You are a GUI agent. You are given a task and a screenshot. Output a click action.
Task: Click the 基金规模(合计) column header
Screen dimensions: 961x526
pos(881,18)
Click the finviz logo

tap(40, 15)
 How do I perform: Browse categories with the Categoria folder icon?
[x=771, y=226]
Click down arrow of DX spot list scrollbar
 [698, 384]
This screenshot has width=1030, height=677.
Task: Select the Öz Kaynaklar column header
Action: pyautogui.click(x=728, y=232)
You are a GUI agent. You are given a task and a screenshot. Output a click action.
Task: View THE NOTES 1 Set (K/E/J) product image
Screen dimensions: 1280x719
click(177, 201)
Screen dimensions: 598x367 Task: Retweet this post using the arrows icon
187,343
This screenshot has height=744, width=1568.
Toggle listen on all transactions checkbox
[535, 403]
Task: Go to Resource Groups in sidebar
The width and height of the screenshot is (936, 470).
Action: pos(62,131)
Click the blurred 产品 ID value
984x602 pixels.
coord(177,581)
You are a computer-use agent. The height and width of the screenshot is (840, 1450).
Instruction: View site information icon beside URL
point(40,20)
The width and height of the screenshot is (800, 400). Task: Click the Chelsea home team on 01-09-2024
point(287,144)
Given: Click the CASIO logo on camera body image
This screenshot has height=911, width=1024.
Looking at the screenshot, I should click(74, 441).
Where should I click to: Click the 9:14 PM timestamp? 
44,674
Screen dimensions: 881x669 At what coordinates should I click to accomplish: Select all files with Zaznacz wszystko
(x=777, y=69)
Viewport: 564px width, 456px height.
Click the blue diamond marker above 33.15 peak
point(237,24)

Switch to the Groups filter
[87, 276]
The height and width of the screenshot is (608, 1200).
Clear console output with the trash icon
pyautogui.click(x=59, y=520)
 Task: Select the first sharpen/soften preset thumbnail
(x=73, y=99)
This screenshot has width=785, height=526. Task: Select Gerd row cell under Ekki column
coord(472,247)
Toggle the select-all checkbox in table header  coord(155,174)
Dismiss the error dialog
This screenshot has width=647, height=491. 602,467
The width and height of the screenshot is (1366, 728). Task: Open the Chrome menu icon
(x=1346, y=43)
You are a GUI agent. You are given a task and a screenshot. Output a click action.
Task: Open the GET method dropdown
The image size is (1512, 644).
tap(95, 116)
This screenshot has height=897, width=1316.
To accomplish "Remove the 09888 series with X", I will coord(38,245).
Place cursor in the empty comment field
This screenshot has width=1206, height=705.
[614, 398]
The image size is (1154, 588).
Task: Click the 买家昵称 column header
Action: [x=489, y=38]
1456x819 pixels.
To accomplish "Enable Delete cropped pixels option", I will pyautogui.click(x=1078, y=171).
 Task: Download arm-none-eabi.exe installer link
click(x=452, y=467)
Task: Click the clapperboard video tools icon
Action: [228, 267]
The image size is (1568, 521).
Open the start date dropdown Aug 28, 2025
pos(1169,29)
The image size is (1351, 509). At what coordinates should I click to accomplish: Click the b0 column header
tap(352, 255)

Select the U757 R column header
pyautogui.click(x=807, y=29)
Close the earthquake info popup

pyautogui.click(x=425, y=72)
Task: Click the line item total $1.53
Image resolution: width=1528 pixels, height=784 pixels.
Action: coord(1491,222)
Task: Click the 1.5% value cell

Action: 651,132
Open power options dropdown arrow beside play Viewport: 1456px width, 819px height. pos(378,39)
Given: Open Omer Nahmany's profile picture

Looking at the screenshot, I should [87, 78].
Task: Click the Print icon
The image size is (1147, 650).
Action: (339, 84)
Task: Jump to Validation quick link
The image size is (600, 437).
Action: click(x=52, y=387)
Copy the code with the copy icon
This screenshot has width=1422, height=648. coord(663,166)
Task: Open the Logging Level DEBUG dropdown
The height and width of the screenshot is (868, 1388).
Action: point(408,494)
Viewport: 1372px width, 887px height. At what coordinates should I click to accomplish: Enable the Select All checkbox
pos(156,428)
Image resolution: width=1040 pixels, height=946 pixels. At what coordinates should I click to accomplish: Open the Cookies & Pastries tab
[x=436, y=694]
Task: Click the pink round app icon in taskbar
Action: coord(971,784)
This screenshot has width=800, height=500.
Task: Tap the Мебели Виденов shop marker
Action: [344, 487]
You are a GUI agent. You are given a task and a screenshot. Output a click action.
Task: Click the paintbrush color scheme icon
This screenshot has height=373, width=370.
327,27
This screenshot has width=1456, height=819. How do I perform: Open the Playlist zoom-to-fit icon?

• • • • • • •

Please set out every line of the listing above as a numbered list, leaving out any blank lines.

1. You are a GUI agent. You are given a task and a screenshot. Output a click action.
2. Task: Click the 基金规模(合计) column header
3. Screen dimensions: 961x526
4. pos(881,18)
5. Click the finviz logo
6. tap(40, 15)
7.  How do I perform: Browse categories with the Categoria folder icon?
8. [x=771, y=226]
9. Click down arrow of DX spot list scrollbar
10.  [698, 384]
11. This screenshot has width=1030, height=677.
12. Task: Select the Öz Kaynaklar column header
13. Action: pyautogui.click(x=728, y=232)
14. You are a GUI agent. You are given a task and a screenshot. Output a click action.
15. Task: View THE NOTES 1 Set (K/E/J) product image
16. Screen dimensions: 1280x719
17. click(177, 201)
18. Screen dimensions: 598x367 Task: Retweet this post using the arrows icon
19. 187,343
20. This screenshot has height=744, width=1568.
21. Toggle listen on all transactions checkbox
22. [535, 403]
23. Task: Go to Resource Groups in sidebar
24. The width and height of the screenshot is (936, 470).
25. Action: pos(62,131)
26. Click the blurred 产品 ID value
27. 984x602 pixels.
28. coord(177,581)
29. You are a computer-use agent. The height and width of the screenshot is (840, 1450).
30. Instruction: View site information icon beside URL
31. point(40,20)
32. The width and height of the screenshot is (800, 400). Task: Click the Chelsea home team on 01-09-2024
33. point(287,144)
34. Given: Click the CASIO logo on camera body image
35. This screenshot has height=911, width=1024.
36. Looking at the screenshot, I should click(74, 441).
37. Where should I click to: Click the 9:14 PM timestamp? 
38. 44,674
39. Screen dimensions: 881x669 At what coordinates should I click to accomplish: Select all files with Zaznacz wszystko
40. (x=777, y=69)
41. Viewport: 564px width, 456px height.
42. Click the blue diamond marker above 33.15 peak
43. point(237,24)
44. Switch to the Groups filter
45. [87, 276]
46. The height and width of the screenshot is (608, 1200).
47. Clear console output with the trash icon
48. pyautogui.click(x=59, y=520)
49.  Task: Select the first sharpen/soften preset thumbnail
50. (x=73, y=99)
51. This screenshot has width=785, height=526. Task: Select Gerd row cell under Ekki column
52. coord(472,247)
53. Toggle the select-all checkbox in table header  coord(155,174)
54. Dismiss the error dialog
55. This screenshot has width=647, height=491. 602,467
56. The width and height of the screenshot is (1366, 728). Task: Open the Chrome menu icon
57. (x=1346, y=43)
58. You are a GUI agent. You are given a task and a screenshot. Output a click action.
59. Task: Open the GET method dropdown
60. The image size is (1512, 644).
61. tap(95, 116)
62. This screenshot has height=897, width=1316.
63. To accomplish "Remove the 09888 series with X", I will coord(38,245).
64. Place cursor in the empty comment field
65. This screenshot has width=1206, height=705.
66. [614, 398]
67. The image size is (1154, 588).
68. Task: Click the 买家昵称 column header
69. Action: [x=489, y=38]
70. 1456x819 pixels.
71. To accomplish "Enable Delete cropped pixels option", I will pyautogui.click(x=1078, y=171).
72.  Task: Download arm-none-eabi.exe installer link
73. click(x=452, y=467)
74. Task: Click the clapperboard video tools icon
75. Action: [228, 267]
76. The image size is (1568, 521).
77. Open the start date dropdown Aug 28, 2025
78. pos(1169,29)
79. The image size is (1351, 509). At what coordinates should I click to accomplish: Click the b0 column header
80. tap(352, 255)
81. Select the U757 R column header
82. pyautogui.click(x=807, y=29)
83. Close the earthquake info popup
84. pyautogui.click(x=425, y=72)
85. Task: Click the line item total $1.53
86. Image resolution: width=1528 pixels, height=784 pixels.
87. Action: coord(1491,222)
88. Task: Click the 1.5% value cell
89. Action: 651,132
90. Open power options dropdown arrow beside play Viewport: 1456px width, 819px height. pos(378,39)
91. Given: Open Omer Nahmany's profile picture
92. Looking at the screenshot, I should [87, 78].
93. Task: Click the Print icon
94. The image size is (1147, 650).
95. Action: (339, 84)
96. Task: Jump to Validation quick link
97. The image size is (600, 437).
98. Action: click(x=52, y=387)
99. Copy the code with the copy icon
100. This screenshot has width=1422, height=648. coord(663,166)
101. Task: Open the Logging Level DEBUG dropdown
102. The height and width of the screenshot is (868, 1388).
103. Action: point(408,494)
104. Viewport: 1372px width, 887px height. At what coordinates should I click to accomplish: Enable the Select All checkbox
105. pos(156,428)
106. Image resolution: width=1040 pixels, height=946 pixels. At what coordinates should I click to accomplish: Open the Cookies & Pastries tab
107. [x=436, y=694]
108. Task: Click the pink round app icon in taskbar
109. Action: coord(971,784)
110. This screenshot has width=800, height=500.
111. Task: Tap the Мебели Виденов shop marker
112. Action: [344, 487]
113. You are a GUI agent. You are given a task and a screenshot. Output a click action.
114. Task: Click the paintbrush color scheme icon
115. This screenshot has height=373, width=370.
116. 327,27
117. This screenshot has width=1456, height=819. How do I perform: Open the Playlist zoom-to-fit icon?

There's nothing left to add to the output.